The song's opening line felt especially haunting less than 12 hours after Prince Rogers Nelson was found dead in his Chanhassen home at 57.

“It didn't seem right just to sit at home alone,” said Tahira Darling of Lanesboro, Minnesota. “At times like these, people need to be around other people.”

Darling and Michelle Rowley made the two-hour-plus drive from southeastern Minnesota to collectively celebrate an inimitable artist who could break the internet with a look.

Backed by a live band, Claire de Lune, Chastity Brown, Sarah White, and others blasted through Prince classics with heartfelt abandon. It didn’t matter if the songs were unrehearsed. Emotion piloted this musical joyride that included powerhouse vocalist PaviElle’s raw yet punchy “I Would Die 4 U” rendition.

In an almost Prince-like fashion, the bill’s marquee name was late to the party. Upon her arrival Lizzo, who hopped a flight from L.A. back to Minneapolis on Thursday for the event, slowly pushed through the densely packed crowd toward the stage. The ever-rising local star crushed her take on “The Beautiful Ones,” fiercely sustaining her potent high notes.

“Prince always spoke how he felt,” she proclaimed during an interlude. “It’s our duty as artists to keep that spirit alive in the Twin Cities.”

As she relinquished the mic everyone knew what was next. An icon’s most iconic song. Led by the bluesy charm of Chastity Brown, all the performers crashed the stage for an extra anthemic version of “Purple Rain” only arena-form Prince could beat.

Though the guitar hero himself couldn’t be there to wail it, the screaming solo scaled the Target Center walls behind the stage. Sidewalk to sidewalk, the crowd swayed during the coo-along crescendo.

“Sharing it with everybody that was here, and frankly sharing it with people all over the world via social media, people are appreciative,” longtime fan Tj Western said of the show.
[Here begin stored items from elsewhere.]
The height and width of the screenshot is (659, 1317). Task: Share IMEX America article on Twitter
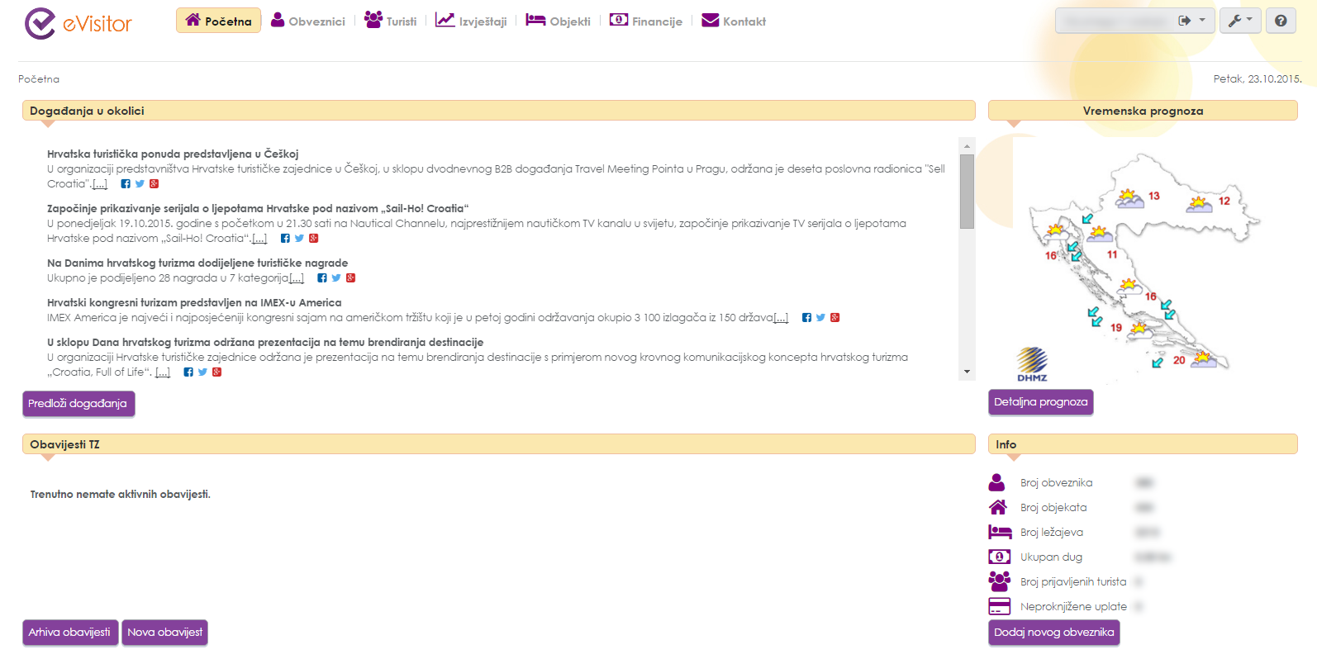coord(820,318)
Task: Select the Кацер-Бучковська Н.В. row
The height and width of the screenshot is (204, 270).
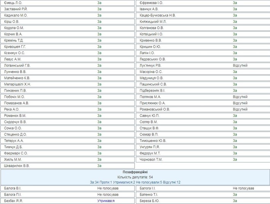Action: tap(157, 15)
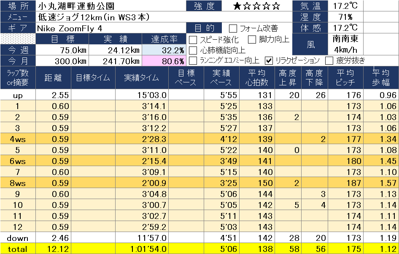Select the 小丸湖畔運動公園 location cell

pos(111,6)
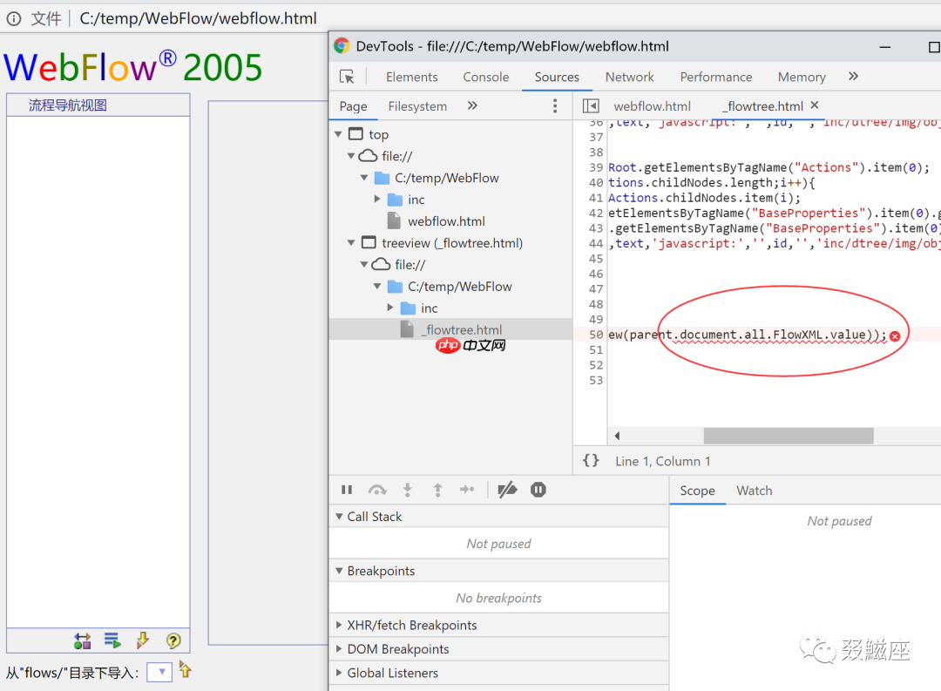Image resolution: width=941 pixels, height=691 pixels.
Task: Toggle deactivate breakpoints icon
Action: (507, 491)
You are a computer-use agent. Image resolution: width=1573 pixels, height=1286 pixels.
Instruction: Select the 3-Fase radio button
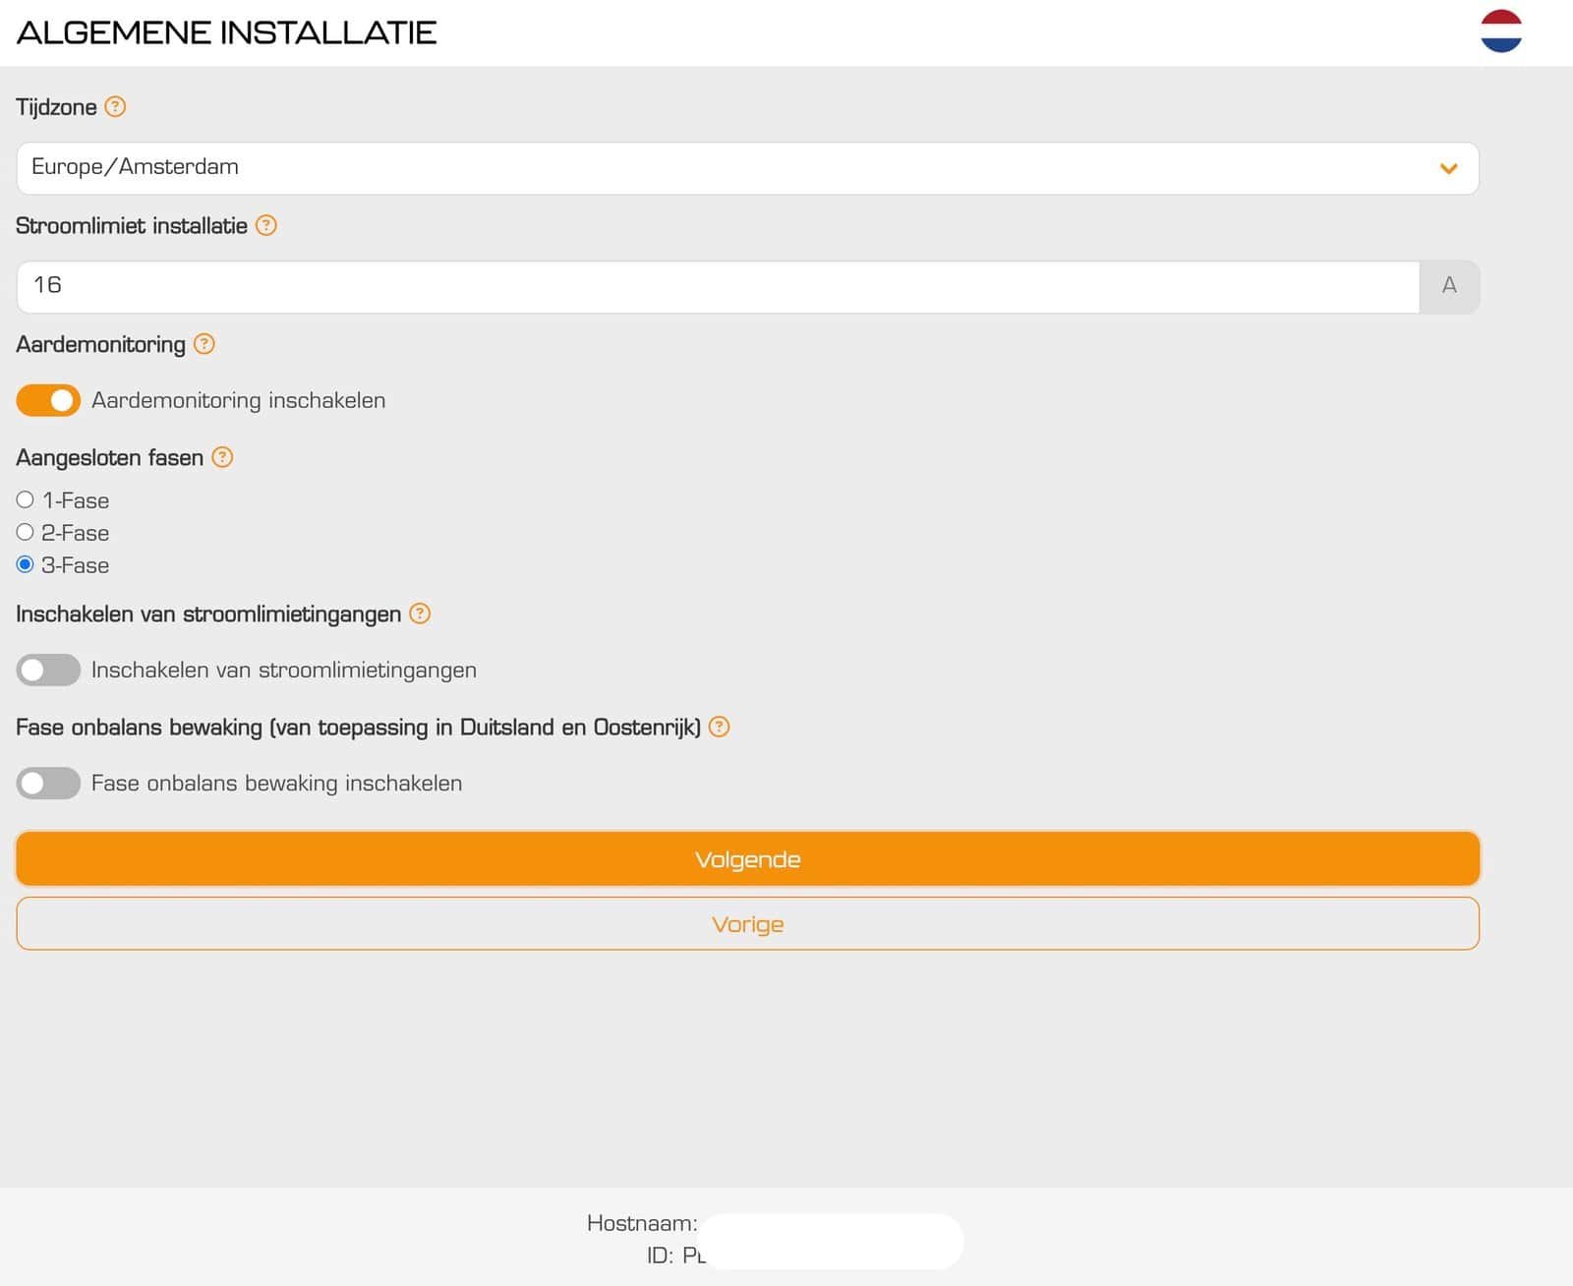26,565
As the block party ended, seemingly half the crowd tried to funnel into First Avenue where a free all-night dance party was about to begin. Fans who didn’t make it in, like Darling and Rowley, have another shot the next two nights as the late-night festivities return to the club (doors at 1:30 a.m.). The nocturnal Purple One would approve.
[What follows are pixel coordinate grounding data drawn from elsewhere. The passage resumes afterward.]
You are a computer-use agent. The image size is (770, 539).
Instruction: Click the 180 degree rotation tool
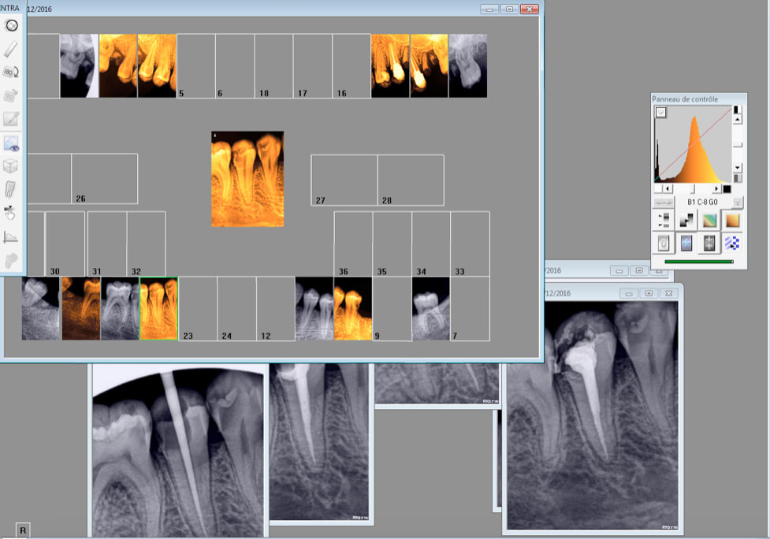11,72
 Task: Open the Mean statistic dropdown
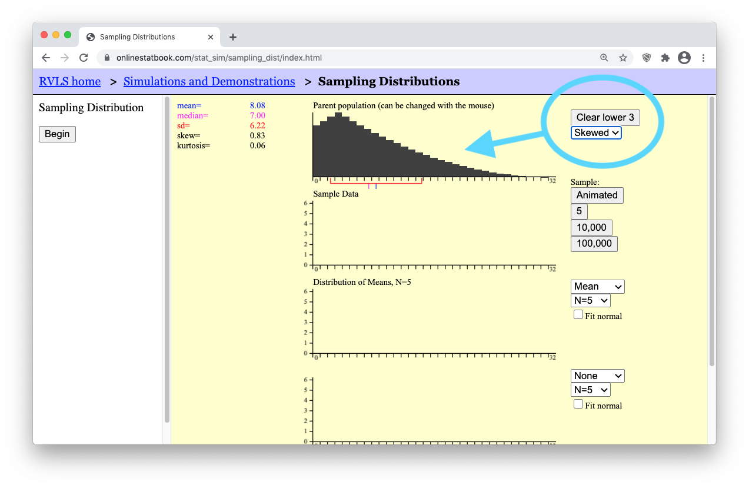click(597, 287)
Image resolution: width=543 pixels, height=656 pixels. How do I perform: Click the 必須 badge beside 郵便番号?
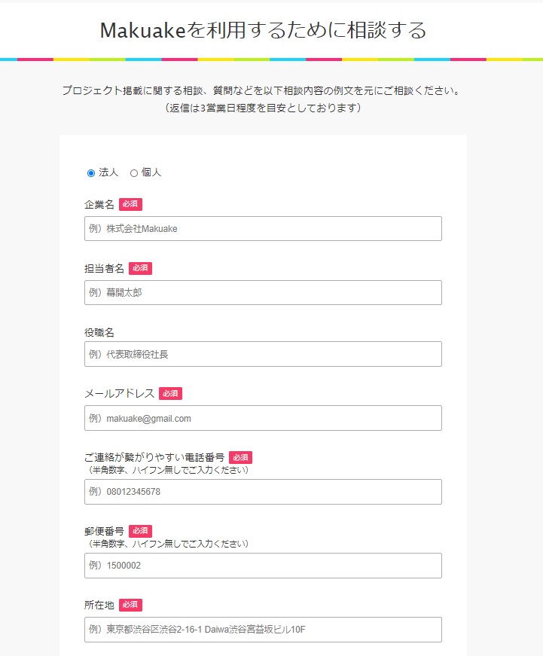tap(140, 531)
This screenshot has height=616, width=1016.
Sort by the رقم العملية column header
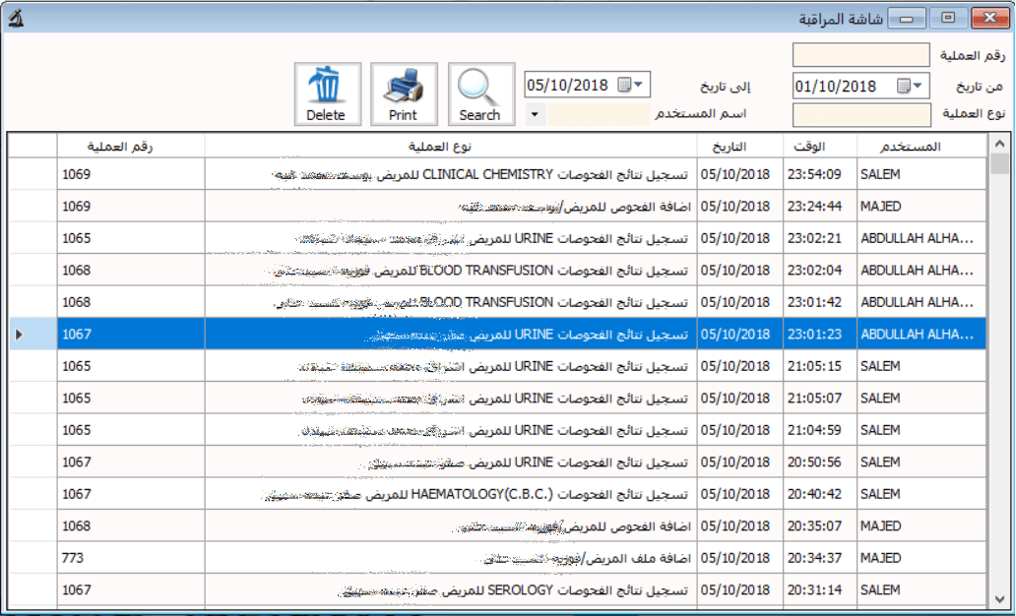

Bobby Kahn was one of the lucky ones who got inside and lasted all night. Draped in a purple boa and matching feather hat, Kahn (a City Pages contributor) showed no signs of fatigue at 6:30 a.m. “Actually, the last hour has been my best dancing hour,” he said among fellow all-nighters and third-shifters just arriving.

While rolling through slow jams and unabashed ass-shakers, the tribute to His Funkiness — led by DJ Jake Rudh’s marathon set — kept the same tone. Pure joy, Kahn said.

With the party winding down, the remaining few hundred people shuffled across a dance floor littered with neon straws and plastic cups. Downtown workers had already reclaimed the streets when “Purple Rain” boomed through the club for the last time that night/morning.

After the closing notes, the crowd would file out onto the sidewalk, back to real life. Carrying with them a legend.

“This is the way it’s supposed to be done,” Kahn said. “I was happy to honor Prince the right way.”